Relação de Coimbra vai julgar magistrada do Ministério Público
Em causa está a sua intervenção em oito processos da comarca de Leiria.
A procuradora em causa foi responsável pela acusação do processo dos incêndios de 2017, em Pedrógão Grande, que mataram mais de 60 pessoas. A magistrada, que está suspensa de funções, é agora acusada de atrasos em proferir despachos, retenção indevida de autos e utilização de expedientes para contornar mecanismos de escrutínio interno e hierárquico.
Segundo a decisão instrutória, consultada pela agência Lusa, a arguida terá recorrido a simulações de atos processuais e manipulação estatística para criar a aparência de processos concluídos, quando permaneciam pendentes.

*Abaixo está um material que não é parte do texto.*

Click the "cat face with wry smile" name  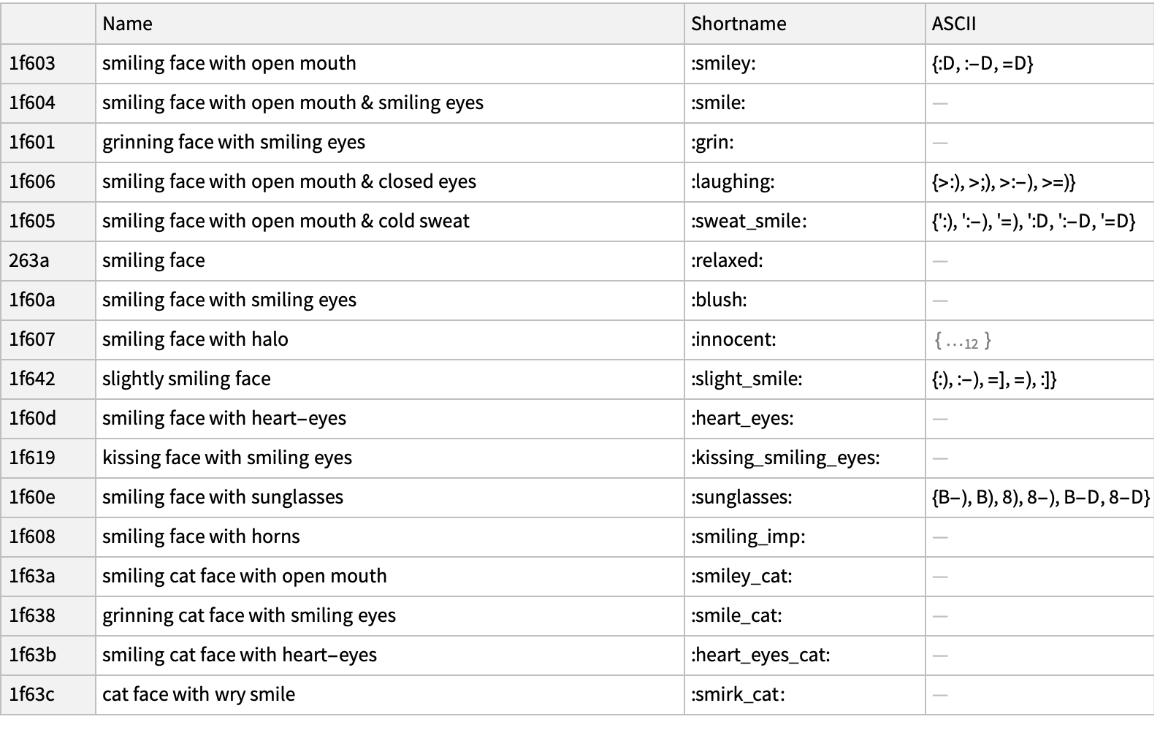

A magistrada do Ministério Público, que já foi diretora dos departamentos de Investigação e Ação Penal de Leiria e Coimbra, vai agora responder no Tribunal da Relação pela prática de um crime de prevaricação.
Em causa está a sua intervenção em oito processos, todos da comarca de Leiria. Um deles investigava alegados crimes de recebimento de vantagem indevida e de corrupção, sendo dois dos arguidos militares da GNR.
Neste inquérito desapareceram quatro volumes. No despacho de pronúncia, citado pela Lusa, a juíza atribui à procuradora a responsabilidade desse desaparecimento, assim como de ter montado uma engenharia informática para ocultar o atraso na elaboração do despacho final, dando a aparência de encerramento do inquérito.